Nella risoluzione si sottolinea "che gli attacchi e le atrocità intenzionali delle forze russe e dei loro delegati contro i cittadini, la distruzione delle infrastrutture civili, e altre gravi violazioni del diritto internazionale e umanitario sono tutti atti di terrore e crimini di guerra". Per questo, gli eurodeputati dichiarano la Russia uno Stato sponsor del terrorismo che "utilizza mezzi terroristici".

La dichiarazione, per il momento, è solo un segnale politico. Formalmente, "l'Ue non può attualmente dichiarare gli Stati come sponsor del terrorismo in modo ufficiale", spiega in una nota il Parlamento europeo. A tal fine, Strasburgo "invita l'Ue e i suoi Paesi a creare un quadro giuridico adeguato". Ciò, continua l'Eurocamera, "farebbe scattare una serie di misure nei confronti di Mosca e porterebbe serie restrizioni nelle relazioni dell'Ue con la Russia". Strasburgo invita il Consiglio Ue anche ad aggiungere anche l'organizzazione paramilitare "Gruppo Wagner" e altri gruppi armati, milizie e delegazioni finanziate dalla Russia nell'elenco dei soggetti terroristici dell'Ue.

Il Parlamento chiede poi all'Ue "di isolare ulteriormente la Russia a livello internazionale, anche per quanto riguarda l’adesione a organizzazioni e organismi internazionali come il Consiglio di sicurezza delle Nazioni Unite. I deputati chiedono inoltre di ridurre i legami diplomatici con la Russia e di limitare i contatti dell'Ue con gli ufficiali russi al minimo indispensabile, oltre a chiudere e bandire le istituzioni statali russe nell'Ue che diffondono propaganda nel mondo".

La risoluzione, come dicevamo, non è stata sostenuta dal M5s: “In Ucraina è il momento di alzare i toni della pace - spiega in una nota il Movimento - La risoluzione (...) porta invece all’opposta direzione.
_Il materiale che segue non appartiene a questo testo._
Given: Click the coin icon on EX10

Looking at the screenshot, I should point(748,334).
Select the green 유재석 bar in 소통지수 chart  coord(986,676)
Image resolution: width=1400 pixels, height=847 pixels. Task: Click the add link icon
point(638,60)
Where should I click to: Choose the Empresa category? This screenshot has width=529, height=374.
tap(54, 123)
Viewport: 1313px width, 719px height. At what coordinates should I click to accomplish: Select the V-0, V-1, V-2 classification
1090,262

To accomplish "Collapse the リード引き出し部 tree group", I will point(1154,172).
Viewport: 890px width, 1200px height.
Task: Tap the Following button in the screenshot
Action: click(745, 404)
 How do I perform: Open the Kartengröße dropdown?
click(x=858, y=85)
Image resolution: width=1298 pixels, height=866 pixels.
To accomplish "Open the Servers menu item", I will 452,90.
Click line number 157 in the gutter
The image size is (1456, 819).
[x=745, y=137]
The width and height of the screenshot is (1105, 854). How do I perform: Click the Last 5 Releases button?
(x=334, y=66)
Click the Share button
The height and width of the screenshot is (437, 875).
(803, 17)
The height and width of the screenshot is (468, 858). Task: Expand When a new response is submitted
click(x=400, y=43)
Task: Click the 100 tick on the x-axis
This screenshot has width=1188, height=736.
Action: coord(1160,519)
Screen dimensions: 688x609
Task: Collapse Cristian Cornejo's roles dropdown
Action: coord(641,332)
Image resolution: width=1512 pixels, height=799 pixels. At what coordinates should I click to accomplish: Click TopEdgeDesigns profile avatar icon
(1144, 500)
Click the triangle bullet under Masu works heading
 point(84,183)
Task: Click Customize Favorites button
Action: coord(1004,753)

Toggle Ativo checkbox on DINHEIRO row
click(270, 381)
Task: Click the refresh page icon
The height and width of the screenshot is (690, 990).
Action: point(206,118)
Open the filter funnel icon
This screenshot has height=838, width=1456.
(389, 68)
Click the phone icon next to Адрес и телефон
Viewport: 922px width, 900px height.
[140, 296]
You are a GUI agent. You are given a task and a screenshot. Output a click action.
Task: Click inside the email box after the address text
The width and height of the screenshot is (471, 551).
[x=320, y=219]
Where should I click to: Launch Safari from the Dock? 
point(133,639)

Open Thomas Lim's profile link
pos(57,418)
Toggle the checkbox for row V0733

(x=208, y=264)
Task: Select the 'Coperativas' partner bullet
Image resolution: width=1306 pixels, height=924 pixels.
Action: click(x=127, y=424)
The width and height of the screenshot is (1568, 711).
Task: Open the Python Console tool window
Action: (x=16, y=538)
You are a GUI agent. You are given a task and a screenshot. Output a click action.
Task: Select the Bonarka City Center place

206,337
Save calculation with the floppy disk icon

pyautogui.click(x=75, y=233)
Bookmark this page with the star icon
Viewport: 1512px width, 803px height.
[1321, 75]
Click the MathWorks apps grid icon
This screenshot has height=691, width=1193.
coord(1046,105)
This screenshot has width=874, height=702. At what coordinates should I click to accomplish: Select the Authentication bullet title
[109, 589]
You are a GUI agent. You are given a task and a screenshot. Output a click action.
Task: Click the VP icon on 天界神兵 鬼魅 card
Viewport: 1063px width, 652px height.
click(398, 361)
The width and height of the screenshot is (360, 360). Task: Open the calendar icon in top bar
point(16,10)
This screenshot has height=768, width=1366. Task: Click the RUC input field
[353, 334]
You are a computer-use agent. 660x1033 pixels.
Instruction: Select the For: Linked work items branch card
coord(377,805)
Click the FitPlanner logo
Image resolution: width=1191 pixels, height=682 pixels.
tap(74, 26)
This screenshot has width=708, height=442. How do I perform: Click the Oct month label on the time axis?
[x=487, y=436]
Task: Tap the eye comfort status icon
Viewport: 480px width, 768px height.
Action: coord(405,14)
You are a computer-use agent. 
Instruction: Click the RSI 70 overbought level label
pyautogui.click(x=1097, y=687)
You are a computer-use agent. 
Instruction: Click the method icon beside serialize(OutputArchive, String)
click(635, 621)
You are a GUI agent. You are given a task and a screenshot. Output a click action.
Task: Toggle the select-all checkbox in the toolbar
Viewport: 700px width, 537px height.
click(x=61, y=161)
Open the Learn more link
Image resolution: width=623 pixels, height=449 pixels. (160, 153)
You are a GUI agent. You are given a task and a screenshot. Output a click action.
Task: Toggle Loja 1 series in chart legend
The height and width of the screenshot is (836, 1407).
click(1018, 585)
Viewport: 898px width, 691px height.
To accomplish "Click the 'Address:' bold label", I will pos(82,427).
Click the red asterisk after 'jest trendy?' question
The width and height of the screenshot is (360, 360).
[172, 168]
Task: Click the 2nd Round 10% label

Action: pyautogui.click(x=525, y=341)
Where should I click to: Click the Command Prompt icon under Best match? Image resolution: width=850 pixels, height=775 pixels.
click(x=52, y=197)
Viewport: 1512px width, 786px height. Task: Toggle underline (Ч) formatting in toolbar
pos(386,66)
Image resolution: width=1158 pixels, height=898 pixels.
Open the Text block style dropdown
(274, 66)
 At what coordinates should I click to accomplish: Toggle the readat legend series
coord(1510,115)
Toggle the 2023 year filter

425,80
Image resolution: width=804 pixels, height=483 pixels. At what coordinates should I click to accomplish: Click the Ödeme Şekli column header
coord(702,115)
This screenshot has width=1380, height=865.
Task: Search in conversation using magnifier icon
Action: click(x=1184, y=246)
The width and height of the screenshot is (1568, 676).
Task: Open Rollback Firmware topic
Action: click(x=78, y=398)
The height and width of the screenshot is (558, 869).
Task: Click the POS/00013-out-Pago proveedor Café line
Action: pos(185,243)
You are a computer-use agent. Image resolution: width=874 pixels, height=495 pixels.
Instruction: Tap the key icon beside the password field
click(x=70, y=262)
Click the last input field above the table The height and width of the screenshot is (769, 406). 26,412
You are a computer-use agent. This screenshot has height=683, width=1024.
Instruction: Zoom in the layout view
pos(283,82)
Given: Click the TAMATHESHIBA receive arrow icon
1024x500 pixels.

La nostra solidarietà al popolo ucraino è totale e consideriamo la Russia come l’unica responsabile della guerra in corso sul suolo ucraino. Il suo esercito si è inoltre macchiato di crimini atroci, tuttavia dopo più di nove mesi di aperte ostilità che non hanno risparmiato le popolazioni civili bisogna mettere a tacere le armi e far prevalere le diplomazie. Non è più il momento del muro contro muro. Il grande assente del testo della risoluzione del Parlamento europeo è la parola pace e per questa ragione, pur condividendo i paragrafi di sostegno all’Ucraina, non possiamo sostenerla". Putin "ha colpevolmente violato il diritto internazionale, ma va condotto ogni sforzo per arrivare a un negoziato fra le parti e mettere fine a questa orribile guerra. Proviamoci”, conclude il M5s.